Geoecological Controls on Elemental Fluxes in Communities of Higher Plants in Amazonian floodplains

Navigators visiting the Amazon during the fifteenth century provided the earliest descriptions of aquatic systems in the region, but it was not until mid twentieth century that systematic studies of the limnology of Amazon waters began (Sioli 1984). The inclusion of vegetation as an important part of the aquatic biota was only possible after the relatively recent change from traditional potamic limnology to wetlands limnology (Sioli 1975). The first studies of the vegetation of Amazon wetlands consisted mainly of species descriptions, and it is only recently that studies of floodplain vegetation have attained a level of importance equivalent to that of studies dealing with water chemistry, phytoplankton, zooplankton, and fishes. For the past thirty years, fertile floodplain systems along Whitewater rivers (várzea) have been focal areas of colonization. This fertility also supports high rates of primary production within the higher plants, especially of the herbaceous vegetation (Piedade et al. 1991, Junk and Piedade 1993a, 1997). Quickly turning-over pools of nutrients (Junk and Furch 1991, Furch and Junk 1992, 1997a) and direct connections with contiguous terra firme forest and river channels (Alves 1993, Furch and Junk 1997b) are also characteristic of these floodplain systems. As a consequence of the annual floodpulse (Junk et al. 1989), floodplain vegetation is subjected to aquatic and terrestrial phases, which hold important ecological implications for both the plant populations and related aquatic and terrestrial biota.
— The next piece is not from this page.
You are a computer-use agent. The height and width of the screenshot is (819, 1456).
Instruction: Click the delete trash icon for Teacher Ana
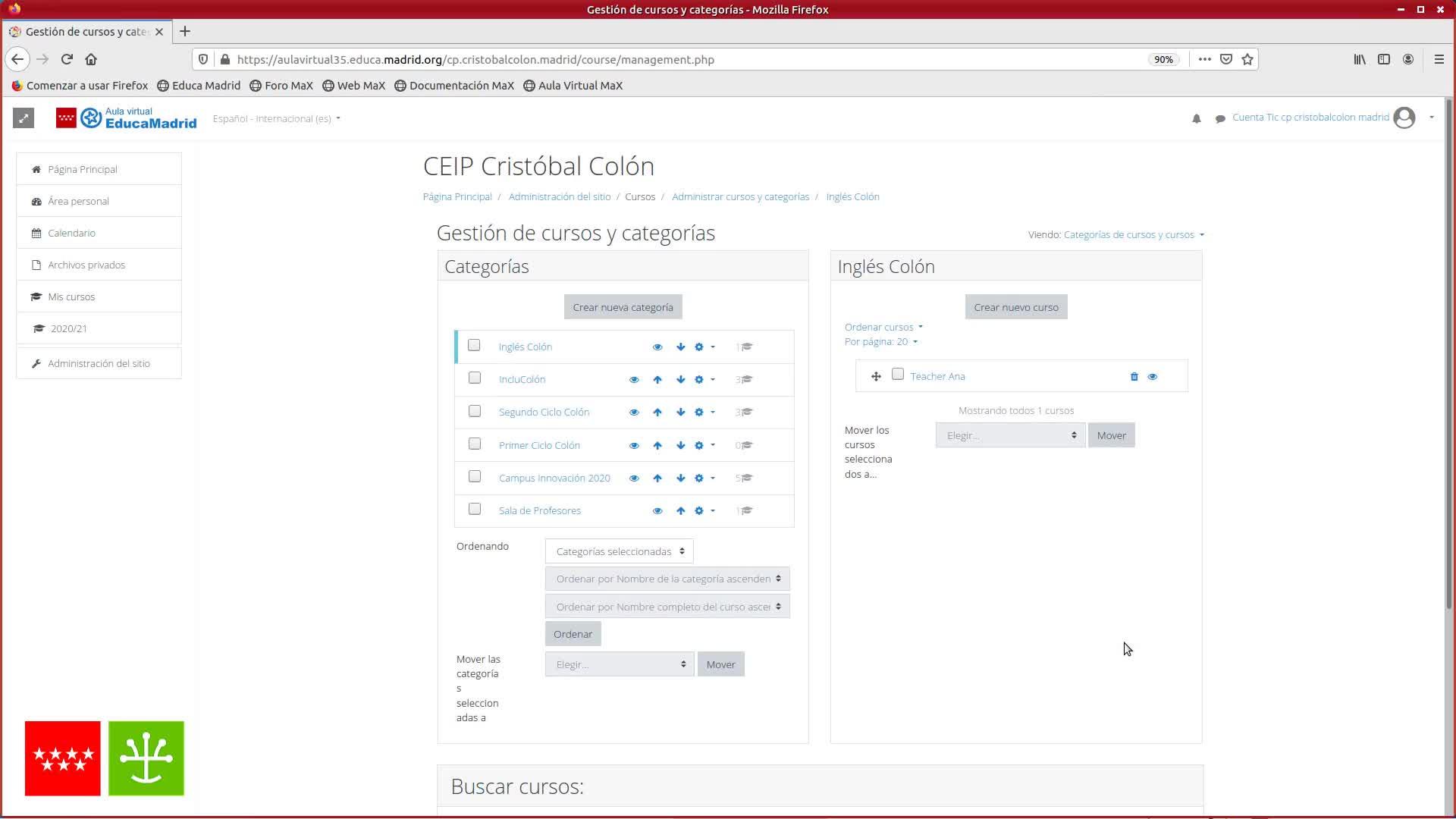pyautogui.click(x=1134, y=377)
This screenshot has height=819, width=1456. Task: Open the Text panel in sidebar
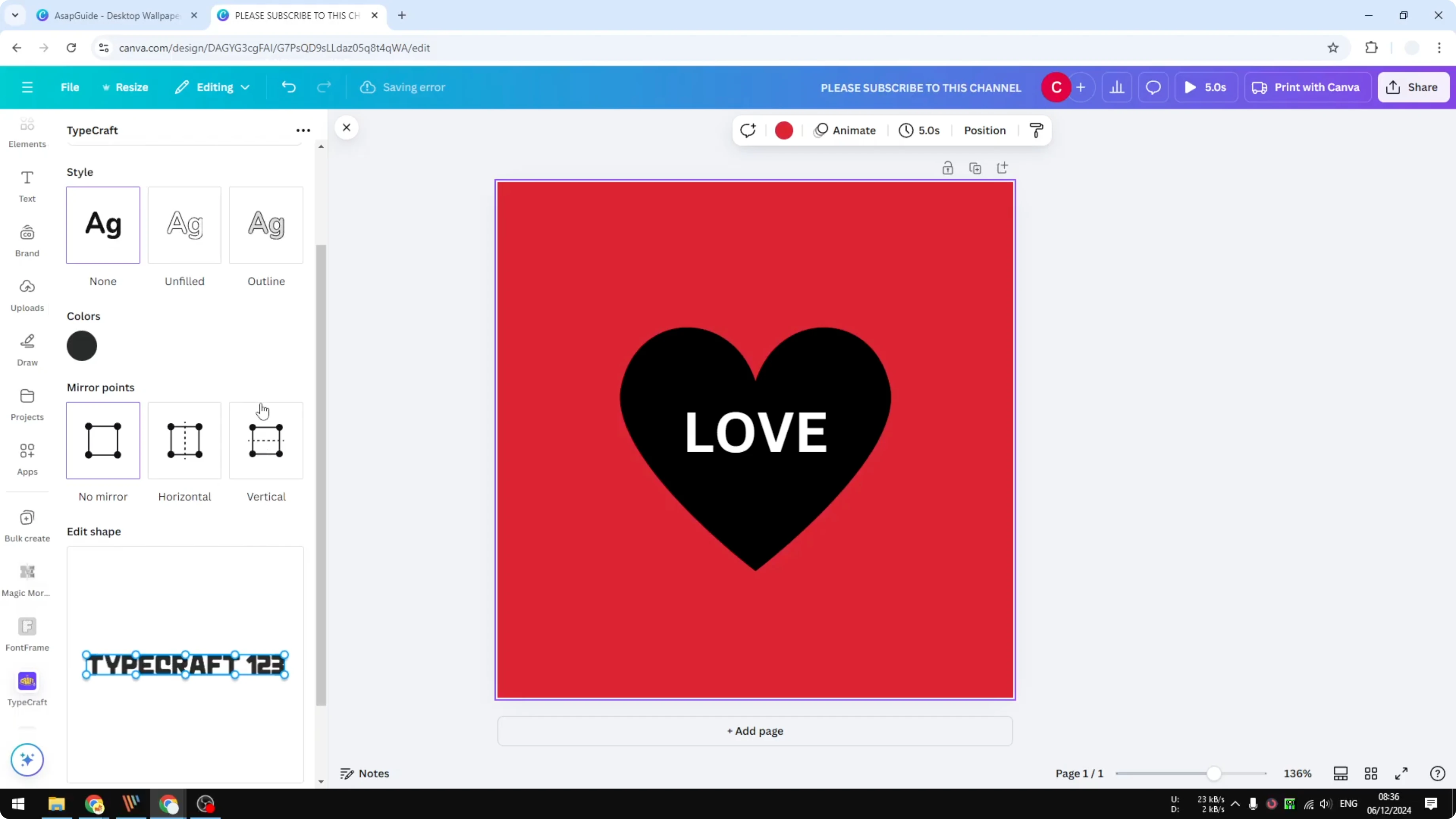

Life cycles of the species and the time available for growing depend upon the duration of inundation and drought periods and the habit of the species. During the year, pulses of growth and dormancy occur and herbaceous vegetation changes its species composition according to the phase of the hydrological cycle. In this chapter we discuss the distribution and the development of plant communities in floodplain areas, mainly of the big Whitewater rivers, focusing on factors such as diversity, species composition, biomass and primary production. Based upon these factors, we also discuss the annual dynamics of bioelements stocks and their turnover through herbaceous and floodplain forest communities. Finally, we examine the implications of such nutrient dynamics and turnover for the aquatic biota.